Swiss multinational technology company and US government contractor ABB has confirmed that some of its systems have been hit by a ransomware attack, previously described by the company as “a computer security incident”.

He also disclosed that the attackers stole data from compromised devices and that he would notify those affected if their information was affected by the incident.

“ABB has determined that an unauthorized third party accessed certain ABB systems, deployed a type of ransomware that does not spread on its own, and exfiltrated certain data,” the company said. said in a press release.

“ABB will communicate with relevant parties as necessary, including, for example, customers, suppliers and/or specific individuals where personally identifiable information has been affected.”

“To date, forensic investigation has identified no evidence that a customer system was directly impacted, and no customer has reported this to have occurred,” ABB said in a statement. notifications sent to affected customers.

He also added that the recent breach has now been contained, with previously disrupted essential services and systems operating as intended.
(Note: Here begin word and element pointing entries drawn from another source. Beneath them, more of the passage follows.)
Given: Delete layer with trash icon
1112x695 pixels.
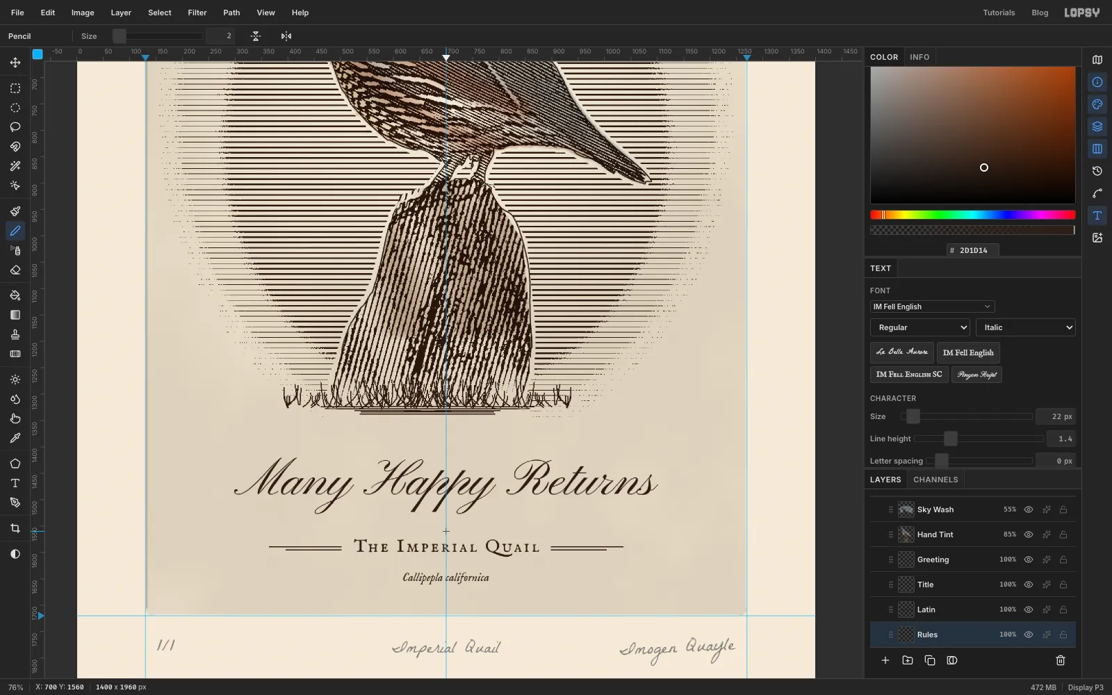Looking at the screenshot, I should click(x=1061, y=660).
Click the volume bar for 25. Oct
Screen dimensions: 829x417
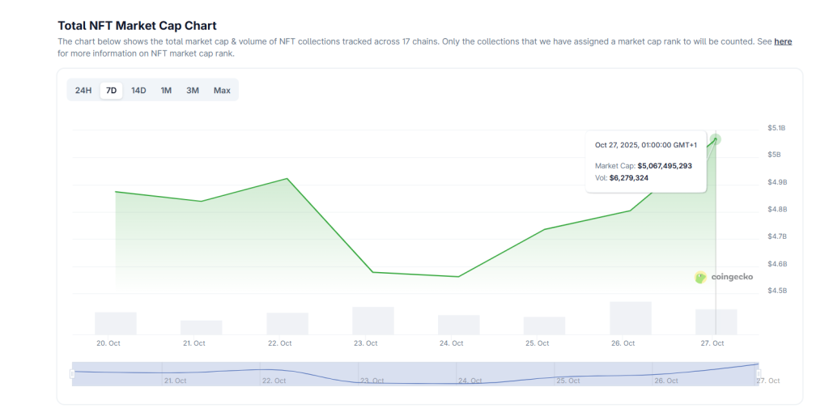click(x=544, y=326)
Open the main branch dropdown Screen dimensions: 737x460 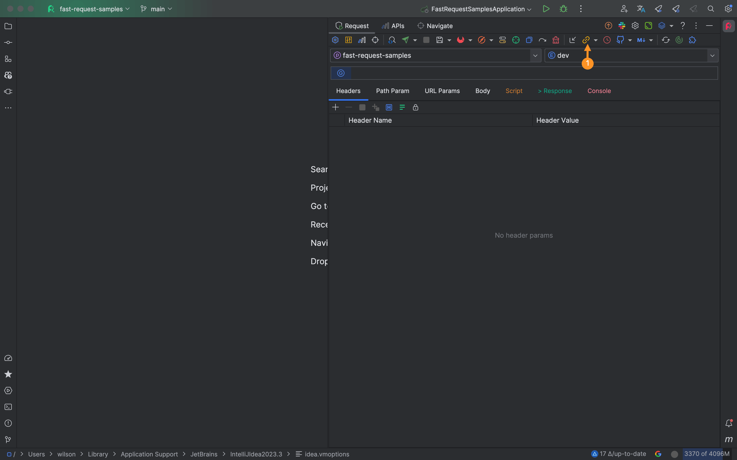pos(157,9)
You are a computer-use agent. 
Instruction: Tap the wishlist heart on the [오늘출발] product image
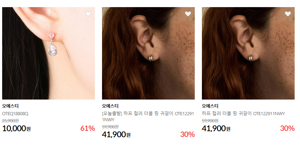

All remaining affected services and systems are being restored and additional security measures have been implemented to protect the network from future attacks.

The investigation is still in its early stages and ABB is also working with advisors and law enforcement to minimize the impact of the ransomware attack.

ABB reported sales of $29.4 billion for 2022 and has around 105,000 employees who develop industrial control systems (ICS) and SCADA systems for manufacturing and energy suppliers.

The company provides services to a wide range of high profile clients and local governments around the world. This too walk with the United States Department of Defense and federal civilian agencies such as the Departments of Interior, Transportation, and Energy, as well as the United States Coast Guard and the United States Postal Service.

Black Basta ransomware attack

ABB was affected by cyberattack on May 7, resulting in operational disruptions, project delays and a significant impact on its factories.

Although ABB did not reveal the names of the attackers, BleepingComputer independently confirmed that the attack was carried out by the Black Basta ransomware gang with the help of an anonymous source familiar with the incident.

Several employees also told BleepingComputer that the ransomware attack targeted the company’s Windows Active Directory, affecting hundreds of Windows systems.

In response, ABB immediately terminated VPN connections with its customers to block hackers’ access to other networks.

“ABB recently detected a computer security incident that directly affected certain sites and systems,” the company told BleepingComputer in a statement after the attack.

Black Basta is a Ransomware-as-a-Service (RaaS) operation that surfaced in April 2022 and immediately began targeting numerous corporate victims in double extortion attacks.

The ransomware gang has also been recently linked to hacking group FIN7a notorious financially motivated cybercrime gang also tracked as Carbanak.

Since its launch, Black Basta has been responsible for attacks targeting the American Dental Association, Sobeys, Knauf, Yellow Pages CanadaUK outsourcing company Headand, more recently, the German defense contractor Rheinmetall.